***** DATA TO PROCESS *****

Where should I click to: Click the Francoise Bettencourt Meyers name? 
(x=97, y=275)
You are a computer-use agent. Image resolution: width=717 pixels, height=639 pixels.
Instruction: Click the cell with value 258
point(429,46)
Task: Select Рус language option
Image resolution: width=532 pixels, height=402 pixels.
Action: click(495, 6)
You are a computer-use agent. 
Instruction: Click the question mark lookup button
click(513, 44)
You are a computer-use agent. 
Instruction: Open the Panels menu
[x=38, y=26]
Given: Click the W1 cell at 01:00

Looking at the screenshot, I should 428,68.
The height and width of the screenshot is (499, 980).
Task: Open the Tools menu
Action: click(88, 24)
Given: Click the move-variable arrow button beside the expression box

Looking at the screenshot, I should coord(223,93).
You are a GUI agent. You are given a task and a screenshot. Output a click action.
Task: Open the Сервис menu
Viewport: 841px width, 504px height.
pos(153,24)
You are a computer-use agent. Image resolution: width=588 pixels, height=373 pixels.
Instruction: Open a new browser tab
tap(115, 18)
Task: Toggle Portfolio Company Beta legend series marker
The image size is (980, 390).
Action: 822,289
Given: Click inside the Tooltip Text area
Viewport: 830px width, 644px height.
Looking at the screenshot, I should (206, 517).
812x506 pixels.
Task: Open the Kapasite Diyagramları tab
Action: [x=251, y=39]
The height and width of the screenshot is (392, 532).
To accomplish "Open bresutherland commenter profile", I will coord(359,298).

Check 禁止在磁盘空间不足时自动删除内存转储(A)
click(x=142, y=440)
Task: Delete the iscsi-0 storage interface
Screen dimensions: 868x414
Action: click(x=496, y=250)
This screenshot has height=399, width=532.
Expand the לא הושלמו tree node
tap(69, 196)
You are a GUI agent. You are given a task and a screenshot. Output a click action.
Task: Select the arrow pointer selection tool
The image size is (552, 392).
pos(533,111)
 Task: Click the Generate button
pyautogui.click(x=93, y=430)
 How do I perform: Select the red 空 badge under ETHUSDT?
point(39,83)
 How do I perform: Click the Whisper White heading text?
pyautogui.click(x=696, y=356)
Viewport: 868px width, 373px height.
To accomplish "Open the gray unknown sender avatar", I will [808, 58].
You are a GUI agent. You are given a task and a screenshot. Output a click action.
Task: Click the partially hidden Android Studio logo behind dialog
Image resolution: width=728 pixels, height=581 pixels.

*****

Output an exact copy of the lines beginning at the one that holds "Task: Open the Сервис menu" and running through the final line of the records.

▸ FINISHED EXERCISE:
Task: Open the Сервис menu
Viewport: 841px width, 504px height.
pos(153,24)
You are a computer-use agent. Image resolution: width=588 pixels, height=373 pixels.
Instruction: Open a new browser tab
tap(115, 18)
Task: Toggle Portfolio Company Beta legend series marker
The image size is (980, 390).
Action: 822,289
Given: Click inside the Tooltip Text area
Viewport: 830px width, 644px height.
Looking at the screenshot, I should (206, 517).
812x506 pixels.
Task: Open the Kapasite Diyagramları tab
Action: [x=251, y=39]
The height and width of the screenshot is (392, 532).
To accomplish "Open bresutherland commenter profile", I will coord(359,298).

Check 禁止在磁盘空间不足时自动删除内存转储(A)
click(x=142, y=440)
Task: Delete the iscsi-0 storage interface
Screen dimensions: 868x414
Action: click(x=496, y=250)
This screenshot has height=399, width=532.
Expand the לא הושלמו tree node
tap(69, 196)
You are a GUI agent. You are given a task and a screenshot. Output a click action.
Task: Select the arrow pointer selection tool
The image size is (552, 392).
pos(533,111)
 Task: Click the Generate button
pyautogui.click(x=93, y=430)
 How do I perform: Select the red 空 badge under ETHUSDT?
point(39,83)
 How do I perform: Click the Whisper White heading text?
pyautogui.click(x=696, y=356)
Viewport: 868px width, 373px height.
To accomplish "Open the gray unknown sender avatar", I will [808, 58].
You are a GUI agent. You are given a task and a screenshot. Output a click action.
Task: Click the partially hidden Android Studio logo behind dialog
Image resolution: width=728 pixels, height=581 pixels.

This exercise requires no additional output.